Labor Law § 200 is merely a codification of the common-law duty placed upon owners and contractors to provide employees with a safe place to work (Kim v Herbert Constr. Co., 275 AD2d 709, 712 [2000]). Liability for causes of action sounding in common-law negligence and for violations of Labor Law § 200 is limited to those who exercise control or supervision over the plaintiff's work, or who have actual or constructive notice of an unsafe condition that causes an accident (Aranda v Park East Constr., 4 AD3d 315 [2004]; Akins v Baker, 247 AD2d 562, 563 [1998]).

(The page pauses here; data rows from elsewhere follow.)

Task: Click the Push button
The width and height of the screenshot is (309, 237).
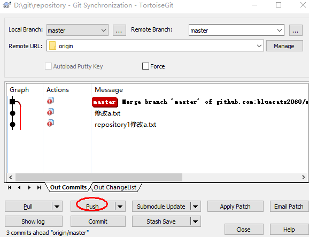Action: [x=92, y=207]
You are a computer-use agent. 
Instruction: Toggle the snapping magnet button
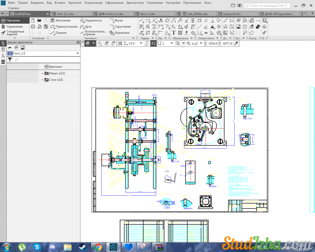coord(87,43)
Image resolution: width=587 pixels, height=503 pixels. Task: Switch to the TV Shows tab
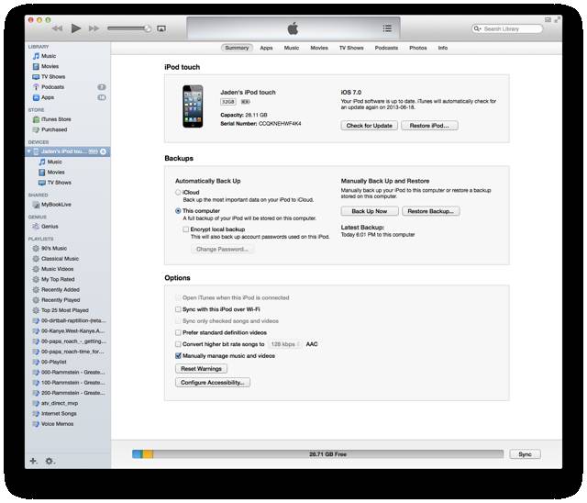click(x=351, y=47)
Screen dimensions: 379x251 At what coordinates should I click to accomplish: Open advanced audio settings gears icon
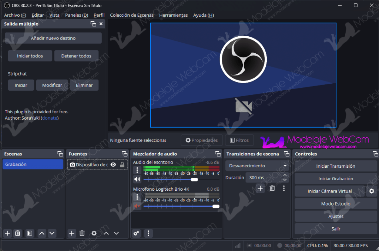136,233
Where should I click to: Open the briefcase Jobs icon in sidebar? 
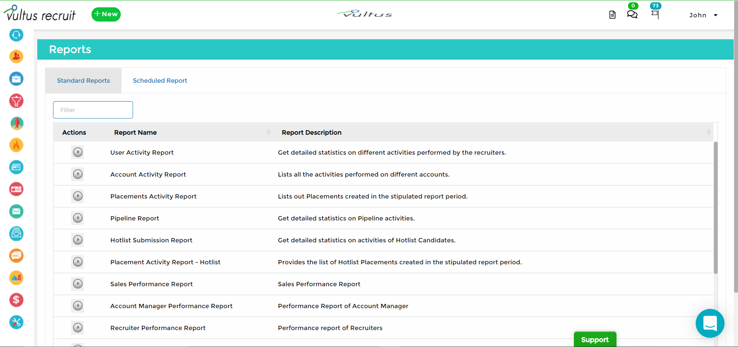[x=16, y=79]
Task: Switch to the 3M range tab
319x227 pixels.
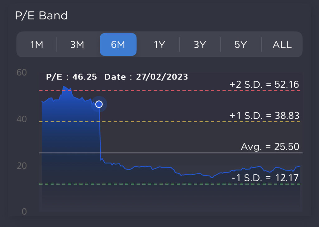Action: (77, 45)
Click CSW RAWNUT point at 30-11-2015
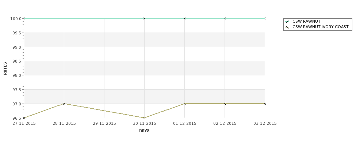356x157 pixels. tap(144, 18)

Plaintiff's accident arose out of the methods that were employed in lowering the pipe into the basement of the plant, and hoisting the pipe once it was positioned in the basement. It is undisputed that the City exercised no control or supervision over this operation. Furthermore, the City's alleged constructive notice of certain loose pipes on the floor of the basement is irrelevant inasmuch as these [*5]pipes did not play a role in the accident. Accordingly, there is no basis for plaintiff's Labor Law § 200/common-law negligence claim against the City.

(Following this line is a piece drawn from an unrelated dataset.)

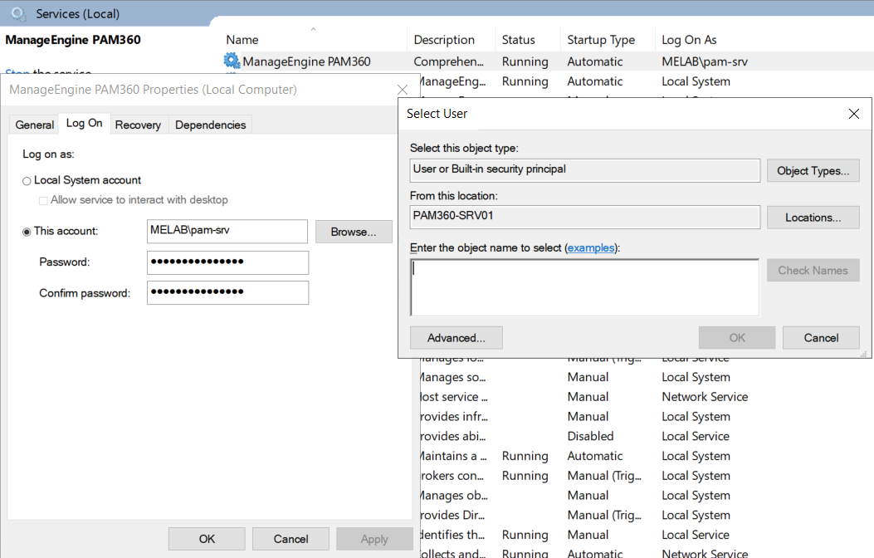Screen dimensions: 874x558
Task: Open the Recovery tab
Action: [x=138, y=125]
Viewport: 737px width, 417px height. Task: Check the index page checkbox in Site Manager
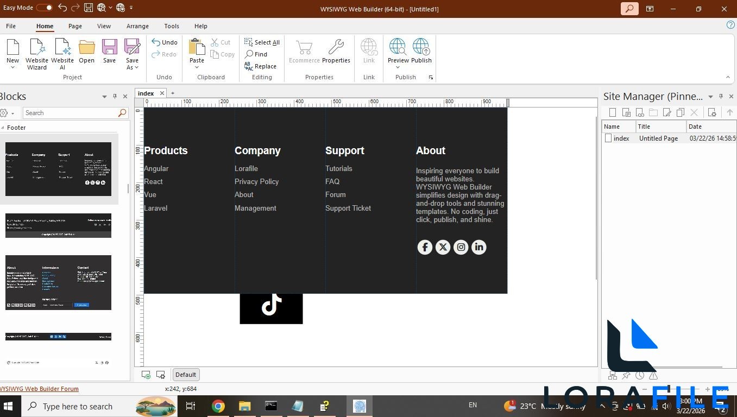(608, 138)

However, plaintiff does have a viable Labor Law § 200/common-law negligence claim against Lomar given the evidence that Lomar exercised a degree of control over the lowering/hoisting operation that caused the accident. Specifically, the crane was operated by a Lomar employee and there is testimony that this employee told plaintiff's supervisor which sling to use, attached the pipe to the sling, and adjusted the crane's rigging so that the pipe was suspended at an angle. Accordingly, there are issues of fact which require the denial of Lomar's motion to dismiss plaintiff's Labor Law §200/common-law negligence claim against it.

Summary

In summary, the court rules as follows: (1) that branch of the City's motion which seeks to dismiss plaintiff's Labor Law § 240 (1) claim against it is granted; (2) that branch of the City's motion which seeks to dismiss plaintiff's Labor Law § 241 (6) claim against it is denied; (3) that branch of the City's motion which seeks to dismiss plaintiff's Labor Law § 200/common-law negligence claim against it is granted; (4) that branch of Lomar's motion which seeks to dismiss plaintiff's Labor Law § 241 (6) claim against it is denied; and (5) that branch of Lomar's motion which seeks to dismiss plaintiff's Labor Law § 200/common-law negligence claim against it is denied.

This constitutes the decision and order of the court.

E N T E R,

J. S. C. Footnotes

Footnote 1:Plaintiff's complaint does not allege a 240 (1) claim against Lomar.